> _Document segment_
────────────────────────────────────────

Air Ambulance Receives Funding for AutoPulse

Published on June 2nd, 2016

Cardiac arrest and heart attack patients are to benefit from a new life-saving piece of equipment carried by the Kent, Surrey & Sussex Air Ambulance.

The Helicopter Emergency Medical Service (HEMS) is to take delivery of an AutoPulse – an automated, battery-powered chest compressor, following a £5,000 donation from the Roger De Haan Charitable Trust.

The support pump has a load distributing band which squeezes the entire area of the chest rather than pushing on a single spot, which is the case with manual cardiopulmonary resuscitation and some automated CPR devices.

It automatically calculates the shape, size and resistance of each patient’s chest, giving them the best treatment.

Air ambulance Assistant Director of Operations, Richard de Coverly said: “In effect, the AutoPulse can function as an extra pair of hands, allowing the doctor and paramedic to perform other life-saving procedures.

“This has the potential to improve the likelihood of survival and recovery and will also allow us to transport more people on the helicopter who are either at risk of cardiac arrest or who are in cardiac arrest.

“This piece of equipment could be the difference between life and death for the seriously sick and injured people that we attend.”

Director of Income Generation, Lynne Harris said: “We are incredibly grateful to the Roger De Haan Charitable Trust for their very generous donation to fund this life-saving piece of equipment.

“Without the support of grant-making trusts, individuals, businesses and groups across the region, we simply could not continue our vital work for the benefit of the community.

“The Roger De Haan Charitable Trust has supported the charity for a number of years and we are so grateful for their continued support.”

The Kent, Surrey & Sussex Air Ambulance Trust is a charity which provides a Helicopter Emergency Medical Service (HEMS) for patients in the region who have suffered trauma or serious medical emergencies. The Trust relies almost entirely on donations from the public in order to raise the £6.5million it costs each year to continue its life-saving work.

────────────────────────────────────────

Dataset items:
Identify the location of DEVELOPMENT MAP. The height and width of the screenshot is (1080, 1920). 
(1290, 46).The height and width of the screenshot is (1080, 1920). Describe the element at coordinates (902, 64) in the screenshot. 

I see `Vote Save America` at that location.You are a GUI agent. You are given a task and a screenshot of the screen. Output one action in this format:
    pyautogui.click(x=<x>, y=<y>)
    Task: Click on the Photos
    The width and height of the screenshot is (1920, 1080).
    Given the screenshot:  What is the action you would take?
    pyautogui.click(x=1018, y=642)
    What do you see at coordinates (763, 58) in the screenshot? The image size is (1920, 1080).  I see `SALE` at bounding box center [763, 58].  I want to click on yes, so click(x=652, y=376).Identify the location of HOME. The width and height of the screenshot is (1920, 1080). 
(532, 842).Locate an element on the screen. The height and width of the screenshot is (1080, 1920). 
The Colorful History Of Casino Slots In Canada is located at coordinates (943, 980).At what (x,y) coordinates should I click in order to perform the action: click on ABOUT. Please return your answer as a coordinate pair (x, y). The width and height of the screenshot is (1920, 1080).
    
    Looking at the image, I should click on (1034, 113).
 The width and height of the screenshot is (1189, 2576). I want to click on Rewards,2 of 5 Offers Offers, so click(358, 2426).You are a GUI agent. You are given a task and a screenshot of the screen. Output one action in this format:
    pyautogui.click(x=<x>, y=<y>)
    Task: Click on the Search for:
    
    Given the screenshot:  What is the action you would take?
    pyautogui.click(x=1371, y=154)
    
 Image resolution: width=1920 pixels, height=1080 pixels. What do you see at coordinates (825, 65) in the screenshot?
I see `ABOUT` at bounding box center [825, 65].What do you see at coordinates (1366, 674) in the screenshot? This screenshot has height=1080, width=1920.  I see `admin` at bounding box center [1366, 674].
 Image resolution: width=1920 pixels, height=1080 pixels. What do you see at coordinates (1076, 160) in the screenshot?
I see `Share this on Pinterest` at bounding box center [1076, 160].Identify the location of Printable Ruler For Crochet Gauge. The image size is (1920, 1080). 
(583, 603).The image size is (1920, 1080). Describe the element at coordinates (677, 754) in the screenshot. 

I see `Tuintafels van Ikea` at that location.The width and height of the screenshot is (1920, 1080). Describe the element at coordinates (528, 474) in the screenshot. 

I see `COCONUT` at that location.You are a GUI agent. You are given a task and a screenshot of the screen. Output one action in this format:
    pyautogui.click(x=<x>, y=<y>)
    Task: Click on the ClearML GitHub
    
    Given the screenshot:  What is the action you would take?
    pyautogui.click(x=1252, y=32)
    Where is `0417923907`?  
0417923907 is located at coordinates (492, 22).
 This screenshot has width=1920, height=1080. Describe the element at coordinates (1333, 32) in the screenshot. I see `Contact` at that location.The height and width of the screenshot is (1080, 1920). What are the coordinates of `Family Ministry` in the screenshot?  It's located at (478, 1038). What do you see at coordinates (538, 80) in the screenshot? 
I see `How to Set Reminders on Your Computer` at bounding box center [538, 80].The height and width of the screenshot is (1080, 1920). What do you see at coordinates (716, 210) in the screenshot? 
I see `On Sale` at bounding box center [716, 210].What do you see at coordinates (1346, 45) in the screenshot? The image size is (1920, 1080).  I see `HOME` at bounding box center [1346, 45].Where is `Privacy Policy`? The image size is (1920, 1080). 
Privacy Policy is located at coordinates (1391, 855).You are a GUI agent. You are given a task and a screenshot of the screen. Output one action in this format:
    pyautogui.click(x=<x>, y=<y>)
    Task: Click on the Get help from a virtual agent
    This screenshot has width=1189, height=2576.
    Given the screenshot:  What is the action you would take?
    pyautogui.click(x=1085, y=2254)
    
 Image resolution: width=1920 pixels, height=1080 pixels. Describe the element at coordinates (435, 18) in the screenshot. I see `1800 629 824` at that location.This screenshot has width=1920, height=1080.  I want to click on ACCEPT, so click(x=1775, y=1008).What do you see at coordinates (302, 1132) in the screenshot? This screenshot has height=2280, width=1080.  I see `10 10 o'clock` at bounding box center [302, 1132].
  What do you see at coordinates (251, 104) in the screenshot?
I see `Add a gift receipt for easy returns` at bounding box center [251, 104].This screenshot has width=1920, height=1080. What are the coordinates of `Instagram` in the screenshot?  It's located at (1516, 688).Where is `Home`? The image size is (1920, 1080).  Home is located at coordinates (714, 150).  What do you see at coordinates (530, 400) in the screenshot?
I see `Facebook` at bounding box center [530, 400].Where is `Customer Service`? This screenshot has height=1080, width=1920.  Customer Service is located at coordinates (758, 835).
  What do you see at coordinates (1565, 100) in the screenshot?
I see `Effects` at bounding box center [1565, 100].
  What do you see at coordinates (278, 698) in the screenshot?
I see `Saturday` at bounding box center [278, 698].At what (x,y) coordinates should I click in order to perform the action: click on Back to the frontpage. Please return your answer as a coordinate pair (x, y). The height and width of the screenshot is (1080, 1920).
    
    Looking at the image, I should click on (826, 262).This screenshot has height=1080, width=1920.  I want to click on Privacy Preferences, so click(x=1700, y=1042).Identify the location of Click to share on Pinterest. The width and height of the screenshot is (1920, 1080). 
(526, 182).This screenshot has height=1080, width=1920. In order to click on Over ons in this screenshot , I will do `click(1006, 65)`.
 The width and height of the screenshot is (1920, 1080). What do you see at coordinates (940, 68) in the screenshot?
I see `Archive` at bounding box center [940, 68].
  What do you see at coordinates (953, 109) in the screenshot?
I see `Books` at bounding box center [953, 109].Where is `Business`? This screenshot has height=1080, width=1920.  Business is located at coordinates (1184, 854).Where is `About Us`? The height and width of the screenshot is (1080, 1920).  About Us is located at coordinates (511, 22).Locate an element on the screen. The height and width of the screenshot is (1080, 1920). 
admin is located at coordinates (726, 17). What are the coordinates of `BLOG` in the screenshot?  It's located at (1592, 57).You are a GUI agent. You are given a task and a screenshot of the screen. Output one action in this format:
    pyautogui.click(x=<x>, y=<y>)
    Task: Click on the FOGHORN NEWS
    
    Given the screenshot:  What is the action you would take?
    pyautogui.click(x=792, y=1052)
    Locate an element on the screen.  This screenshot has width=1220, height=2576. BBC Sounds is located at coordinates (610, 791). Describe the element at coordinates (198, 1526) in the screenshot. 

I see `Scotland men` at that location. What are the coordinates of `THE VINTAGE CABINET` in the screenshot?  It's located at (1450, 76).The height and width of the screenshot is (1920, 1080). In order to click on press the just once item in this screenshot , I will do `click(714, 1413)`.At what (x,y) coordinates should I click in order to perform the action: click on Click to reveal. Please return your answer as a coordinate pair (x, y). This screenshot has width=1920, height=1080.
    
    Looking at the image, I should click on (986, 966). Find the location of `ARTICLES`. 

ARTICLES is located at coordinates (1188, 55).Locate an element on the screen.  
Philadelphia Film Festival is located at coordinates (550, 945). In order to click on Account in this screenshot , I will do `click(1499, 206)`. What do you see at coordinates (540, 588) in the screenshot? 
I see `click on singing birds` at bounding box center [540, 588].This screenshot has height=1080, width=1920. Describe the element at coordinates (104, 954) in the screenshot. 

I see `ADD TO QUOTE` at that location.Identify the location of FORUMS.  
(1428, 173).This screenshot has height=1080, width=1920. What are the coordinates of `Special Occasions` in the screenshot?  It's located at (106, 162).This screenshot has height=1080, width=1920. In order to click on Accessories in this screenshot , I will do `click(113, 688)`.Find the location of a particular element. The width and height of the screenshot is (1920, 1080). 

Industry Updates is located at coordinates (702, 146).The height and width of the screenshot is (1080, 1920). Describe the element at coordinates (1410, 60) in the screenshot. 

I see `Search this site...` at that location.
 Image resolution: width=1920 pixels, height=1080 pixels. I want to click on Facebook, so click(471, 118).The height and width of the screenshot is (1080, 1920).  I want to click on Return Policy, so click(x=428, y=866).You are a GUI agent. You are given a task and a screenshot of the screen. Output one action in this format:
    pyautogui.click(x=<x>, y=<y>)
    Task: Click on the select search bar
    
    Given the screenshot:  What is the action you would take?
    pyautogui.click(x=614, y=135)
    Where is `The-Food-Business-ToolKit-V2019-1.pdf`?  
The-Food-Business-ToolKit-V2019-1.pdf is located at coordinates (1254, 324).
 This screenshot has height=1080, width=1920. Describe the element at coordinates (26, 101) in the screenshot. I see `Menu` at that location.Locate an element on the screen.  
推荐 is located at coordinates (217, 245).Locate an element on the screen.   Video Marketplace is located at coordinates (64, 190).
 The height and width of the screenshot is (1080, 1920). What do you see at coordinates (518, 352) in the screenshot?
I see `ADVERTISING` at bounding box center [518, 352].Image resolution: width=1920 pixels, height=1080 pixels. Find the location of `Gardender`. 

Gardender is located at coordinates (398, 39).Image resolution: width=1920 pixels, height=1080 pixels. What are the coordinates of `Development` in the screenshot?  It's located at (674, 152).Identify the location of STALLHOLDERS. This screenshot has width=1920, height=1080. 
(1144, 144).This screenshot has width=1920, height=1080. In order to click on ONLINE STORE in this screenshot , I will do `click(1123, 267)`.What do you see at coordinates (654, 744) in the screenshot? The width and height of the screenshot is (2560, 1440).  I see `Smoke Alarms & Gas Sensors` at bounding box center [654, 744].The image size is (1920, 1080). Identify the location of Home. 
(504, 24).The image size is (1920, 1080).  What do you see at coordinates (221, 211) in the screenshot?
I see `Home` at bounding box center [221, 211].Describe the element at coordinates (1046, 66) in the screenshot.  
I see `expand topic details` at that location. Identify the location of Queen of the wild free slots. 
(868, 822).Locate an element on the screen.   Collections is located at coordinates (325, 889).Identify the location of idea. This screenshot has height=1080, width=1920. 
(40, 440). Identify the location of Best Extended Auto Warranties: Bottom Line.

────────────────────────────────────────

> _How to complete this task_
Please state how much the Roger De Haan Charitable Trust donated, according to the air ambulance article. The records were taken from a separate source.

> _Answer to the exercise_
£5,000.